CompressedStream will do just that.
SequenceFile will create sequence files as you have guessed and you can use
either Text or Writeable (bytes) for your data here.
So flume is configureable out of the box with regards to the size of your
files. Yes you are correct that it is better to create files that are at
least the size of a full block.
You can roll your files based on time, size, or number of events. Rolling
on an hourly basis makes perfect sense.
With all that said we recommend writing to avro container files as that
format is most well suited for being used in the Hadoop ecosystem.
Avro has many benefits which include support for compression, code
generation, versioning and schema evolution.
You can do this with flume by specifying the avro_event type for the
serializer property in your hdfs sink.
Hope this helps.
On Wed, Oct 30, 2013 at 4:15 PM, Jeremy Karlson <[EMAIL PROTECTED]>wrote:
> Hi everyone.
> I'm trying to set up Flume to log into HDFS. Along the way, Flume
> attaches a number of headers (environment, hostname, etc) that I would also
> like to store with my log messages. Ideally, I'd like to be able to use
> Hive to query all of this later. I must also admit to knowing next to
> nothing about HDFS. That probably doesn't help. :-P
> I'm confused about the HDFS sink configuration. Specifically, I'm trying
> to understand what these two options do (and how they interact):
> File Type:
> DataStream - This appears to write the event body, and loses all headers.
> CompressedStream - I assume just a compressed data stream.
> SequenceFile - I think this is what I want, since it seems to be a
> key/value based thing, which I assume means it will include headers.
> Write Format: This seems to only apply for SequenceFile above, but lots of
> Internet examples seem to state otherwise. I'm also unclear on the
> difference here. Isn't "Text" just a specific type of "Writable" in HDFS?

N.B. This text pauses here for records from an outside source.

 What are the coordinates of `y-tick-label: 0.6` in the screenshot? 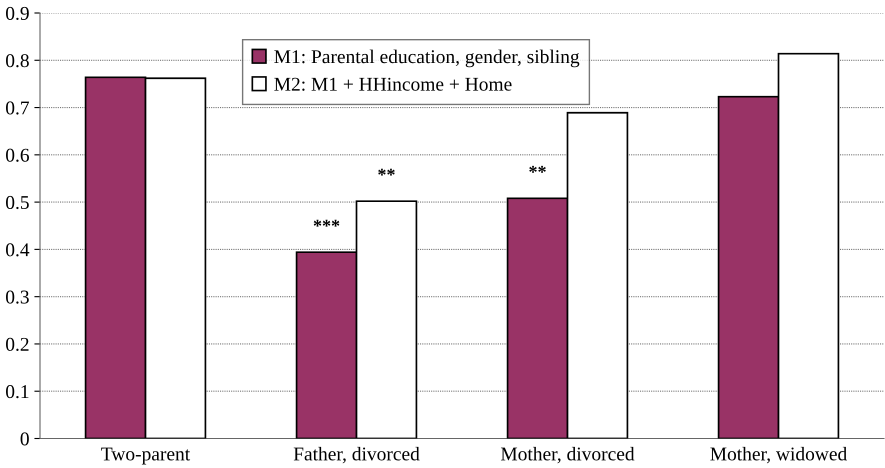 It's located at (18, 155).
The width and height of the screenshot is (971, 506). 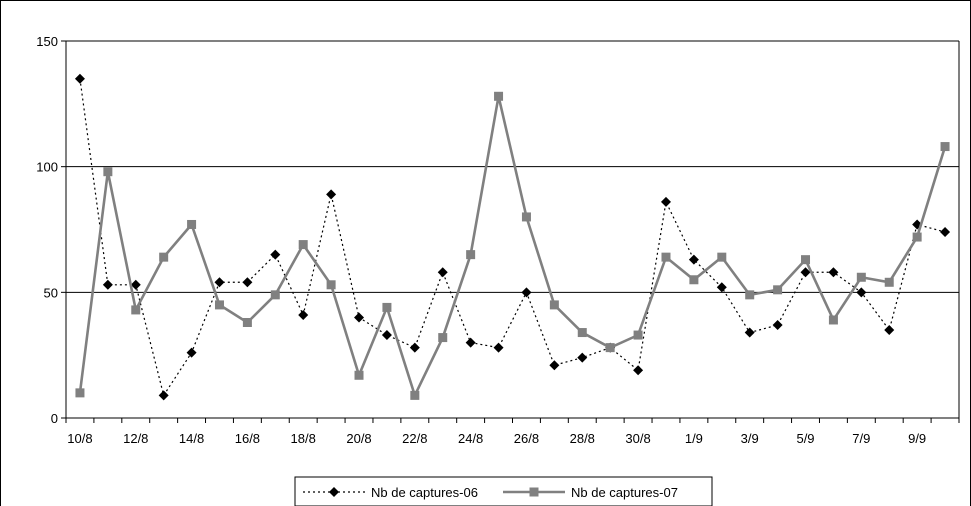 What do you see at coordinates (694, 438) in the screenshot?
I see `x-tick-label: 1/9` at bounding box center [694, 438].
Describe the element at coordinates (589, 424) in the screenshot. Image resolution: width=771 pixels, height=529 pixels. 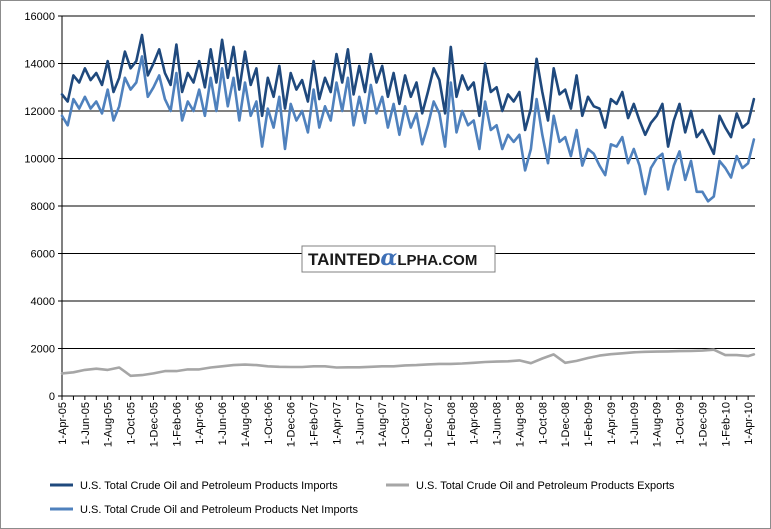
I see `x-tick-label: 1-Feb-09` at that location.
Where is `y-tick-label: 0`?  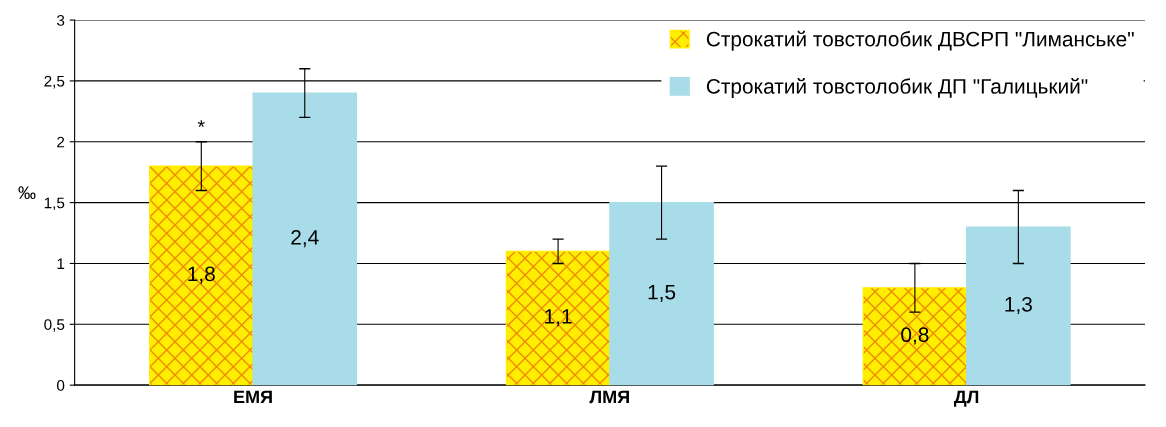
y-tick-label: 0 is located at coordinates (61, 386).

> Also, I'm unclear on why Flume, by default, seems to be set up to make
> such small HDFS files. Isn't HDFS designed (and more efficient) when
> storing larger files that are closer to the size of a full block? I was
> thinking it made more sense to write all log data to a single file, and
> roll that file hourly (or whatever, depending on volume). Thoughts here?
> Thanks a lot.
> -- Jeremy